I’m listening to my dad’s funeral service. He was killed riding his motorcycle 10 years ago. Witnesses said he was going 40 miles per hour. A 19-year-old waitress driving an SUV didn’t yield on a left turn. He ended up face down on the pavement. She was charged with criminally negligent homicide.
I know all that because I emailed the police department and got the report.
I didn’t go to his funeral because we hadn’t spoken in 12 years. I regret not going. My aunt, his sister, sent me a CD of the service. I ripped it to an MP3 so I could store it on my iPod. I listen to it every year on the day he died.
Maybe the best thing he taught me was how important investing is. When I was a kid he bought me a single share of Wrigley stock. I thought it was cool because every Christmas they’d send me a free box of gum. I think that’s why he chose it.
Every day I’d check the Wrigley stock price in the newspaper to see if I made money. I loved it. I didn’t really know anything about investing then, but I learned it was a way I could grow my money.
Then my parents were getting a divorce. He was moving to a different state. It was messy. I remember him telling me in the basement, “You’re going to be the man of the house now.” He showed me how to put salt in the water softener. I think I was 15 or 16.
I don’t remember very much about that time. I went to college and spent my time partying. I got nearly straight-A’s most of the time but I was miserable.
I graduated and took a job at a tech startup. It paid $36,000. I started investing $66 a month because that’s all I could afford. I put it in an S&P 500 index fund.
The Clintons have all their money in an S&P 500 index fund. Shouldn’t they be paying a team of financial advisers to tell them what to do? I guess not.
They should tell Donald Trump he’d be richer if he invested in index funds. In 1978 he was worth $100 million. If he put that money in an index fund he’d be worth $6 billion (based on the annual return since 1978 of 11.61%). Instead he only has $3 billion. Oh well.

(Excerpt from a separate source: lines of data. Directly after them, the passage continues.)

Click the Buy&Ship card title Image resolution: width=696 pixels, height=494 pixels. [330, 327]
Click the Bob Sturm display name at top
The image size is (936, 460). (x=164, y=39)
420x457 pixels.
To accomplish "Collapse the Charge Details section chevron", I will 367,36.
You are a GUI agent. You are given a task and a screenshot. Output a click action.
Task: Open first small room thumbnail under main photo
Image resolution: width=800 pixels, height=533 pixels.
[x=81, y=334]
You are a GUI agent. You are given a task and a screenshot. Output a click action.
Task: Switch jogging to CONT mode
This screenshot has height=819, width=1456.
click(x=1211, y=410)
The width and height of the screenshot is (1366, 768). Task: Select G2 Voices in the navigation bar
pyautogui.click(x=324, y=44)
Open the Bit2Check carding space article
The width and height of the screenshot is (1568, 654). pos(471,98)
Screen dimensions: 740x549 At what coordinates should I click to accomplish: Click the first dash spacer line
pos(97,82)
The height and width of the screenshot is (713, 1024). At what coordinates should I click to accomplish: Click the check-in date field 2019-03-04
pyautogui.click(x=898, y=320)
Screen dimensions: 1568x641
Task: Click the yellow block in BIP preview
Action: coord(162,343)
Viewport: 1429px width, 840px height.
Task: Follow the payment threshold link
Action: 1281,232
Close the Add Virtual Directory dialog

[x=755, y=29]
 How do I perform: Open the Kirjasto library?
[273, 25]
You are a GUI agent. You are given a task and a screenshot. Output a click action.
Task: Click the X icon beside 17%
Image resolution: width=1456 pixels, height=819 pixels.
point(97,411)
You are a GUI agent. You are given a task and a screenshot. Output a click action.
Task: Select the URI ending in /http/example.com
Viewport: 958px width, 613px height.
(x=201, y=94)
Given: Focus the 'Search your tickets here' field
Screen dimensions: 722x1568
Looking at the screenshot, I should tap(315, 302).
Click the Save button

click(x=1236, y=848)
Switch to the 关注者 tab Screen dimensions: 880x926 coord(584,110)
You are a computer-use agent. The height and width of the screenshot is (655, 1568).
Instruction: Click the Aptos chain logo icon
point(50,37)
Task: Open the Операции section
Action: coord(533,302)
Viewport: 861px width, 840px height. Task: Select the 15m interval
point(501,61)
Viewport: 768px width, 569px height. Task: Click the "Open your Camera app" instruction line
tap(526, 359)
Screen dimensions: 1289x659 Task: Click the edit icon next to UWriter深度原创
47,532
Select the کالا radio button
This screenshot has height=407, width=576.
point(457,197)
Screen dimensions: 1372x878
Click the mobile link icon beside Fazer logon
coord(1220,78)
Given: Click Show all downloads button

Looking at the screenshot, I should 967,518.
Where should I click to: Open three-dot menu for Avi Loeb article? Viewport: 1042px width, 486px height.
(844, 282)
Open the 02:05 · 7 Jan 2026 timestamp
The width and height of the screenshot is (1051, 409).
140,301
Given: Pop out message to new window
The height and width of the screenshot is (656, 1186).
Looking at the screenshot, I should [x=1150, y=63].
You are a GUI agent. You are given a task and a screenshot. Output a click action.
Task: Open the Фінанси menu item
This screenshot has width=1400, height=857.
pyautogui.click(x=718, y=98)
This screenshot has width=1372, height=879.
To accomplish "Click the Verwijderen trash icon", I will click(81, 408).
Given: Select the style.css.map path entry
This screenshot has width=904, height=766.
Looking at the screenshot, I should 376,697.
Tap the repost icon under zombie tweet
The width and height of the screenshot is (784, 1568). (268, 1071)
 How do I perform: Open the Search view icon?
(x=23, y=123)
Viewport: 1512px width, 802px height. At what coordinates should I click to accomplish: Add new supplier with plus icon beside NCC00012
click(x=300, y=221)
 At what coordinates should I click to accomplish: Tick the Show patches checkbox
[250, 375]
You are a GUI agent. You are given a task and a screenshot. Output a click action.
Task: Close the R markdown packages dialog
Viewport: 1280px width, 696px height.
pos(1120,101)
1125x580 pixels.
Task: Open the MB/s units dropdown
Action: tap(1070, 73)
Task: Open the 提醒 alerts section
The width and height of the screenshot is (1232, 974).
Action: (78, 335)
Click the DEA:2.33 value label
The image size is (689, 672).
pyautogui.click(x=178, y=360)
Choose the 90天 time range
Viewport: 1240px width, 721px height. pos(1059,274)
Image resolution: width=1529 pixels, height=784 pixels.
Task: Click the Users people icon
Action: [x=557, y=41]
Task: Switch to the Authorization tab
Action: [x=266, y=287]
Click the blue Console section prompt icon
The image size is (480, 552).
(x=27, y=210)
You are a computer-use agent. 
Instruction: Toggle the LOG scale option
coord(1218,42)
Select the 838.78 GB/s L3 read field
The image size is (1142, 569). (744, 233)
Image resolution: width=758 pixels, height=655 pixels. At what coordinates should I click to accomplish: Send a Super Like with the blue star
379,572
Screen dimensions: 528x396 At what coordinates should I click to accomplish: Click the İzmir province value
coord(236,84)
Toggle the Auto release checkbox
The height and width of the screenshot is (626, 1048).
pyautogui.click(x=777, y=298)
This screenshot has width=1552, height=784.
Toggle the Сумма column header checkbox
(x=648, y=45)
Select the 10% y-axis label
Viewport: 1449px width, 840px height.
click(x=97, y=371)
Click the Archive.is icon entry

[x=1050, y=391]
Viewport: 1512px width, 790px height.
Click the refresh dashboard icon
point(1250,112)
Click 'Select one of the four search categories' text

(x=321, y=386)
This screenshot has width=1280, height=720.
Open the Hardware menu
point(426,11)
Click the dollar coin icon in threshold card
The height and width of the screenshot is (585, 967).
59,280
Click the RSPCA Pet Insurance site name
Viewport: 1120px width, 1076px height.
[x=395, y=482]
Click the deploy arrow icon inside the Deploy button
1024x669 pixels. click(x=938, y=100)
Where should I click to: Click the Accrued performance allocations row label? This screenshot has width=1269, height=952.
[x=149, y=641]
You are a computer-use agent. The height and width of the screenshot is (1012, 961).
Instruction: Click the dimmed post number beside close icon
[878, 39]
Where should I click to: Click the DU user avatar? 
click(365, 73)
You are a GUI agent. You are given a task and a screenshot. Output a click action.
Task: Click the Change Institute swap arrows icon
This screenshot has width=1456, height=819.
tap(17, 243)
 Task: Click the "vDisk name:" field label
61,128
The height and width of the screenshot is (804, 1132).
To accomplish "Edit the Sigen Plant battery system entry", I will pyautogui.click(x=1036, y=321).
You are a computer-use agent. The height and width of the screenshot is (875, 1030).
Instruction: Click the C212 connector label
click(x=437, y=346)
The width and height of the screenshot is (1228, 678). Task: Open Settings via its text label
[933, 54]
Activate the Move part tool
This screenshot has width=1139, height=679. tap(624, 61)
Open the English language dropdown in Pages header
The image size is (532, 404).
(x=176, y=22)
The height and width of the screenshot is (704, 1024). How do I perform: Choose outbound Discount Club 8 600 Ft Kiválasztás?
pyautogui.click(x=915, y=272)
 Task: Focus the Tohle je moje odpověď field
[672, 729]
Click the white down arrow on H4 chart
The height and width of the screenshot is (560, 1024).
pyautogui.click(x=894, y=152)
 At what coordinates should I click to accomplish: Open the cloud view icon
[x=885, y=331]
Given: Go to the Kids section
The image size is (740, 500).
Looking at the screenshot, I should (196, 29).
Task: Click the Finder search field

Over the short term you don’t always make money investing though. That’s why it can be scary. I lost a lot during the Great Recession. In nine months my portfolio went from $175,000 to $120,000. I was thinking, “I should have sold everything when I had the chance.”
I knew that over the long term the market always goes up. So as delusional as it felt I kept on investing. Looking back, it’s hard to pick out when the recession happened for me.
Warren Buffett says, “Investing is simple, but it’s not easy.” It’s true. You can put all your money in index funds. That’s simple. Then you have to do nothing. That’s hard. Do you remember in early 2016 when the S&P 500 lost more than 10%?
People get scared when that happens and they sell. But the market rebounded and it’s now up over 4% for the year. They get back in. Buy high and sell low.
The mistake most investors make is not knowing how they’re going to react when the market goes down. What you can do is figure out how much risk you can tolerate, and then invest your money appropriately between stocks and bonds.
If you can tolerate more risk, invest a larger percentage in stocks. Are you more risk averse? Do the opposite and invest more in bonds. This is something called asset allocation, and one of the best books about it is The Intelligent Asset Allocator by William Bernstein.
There’s a chart in that book that says if you can tolerate losing 35% of your portfolio, but earn higher returns over the long term, then invest 80% in stocks and 20% in bonds. If you can tolerate losing 20%, invest 50% in stocks and 50% in bonds. And if you can tolerate losing just 5% then invest 20% in stocks and 80% in bonds.
What you’re doing with asset allocation is managing risk. Yes, you’ll still feel scared when the market goes down and you’re losing money. That’s natural. But you’ll be less likely to react and ironically end up doing a risky thing, like selling at the worst possible time.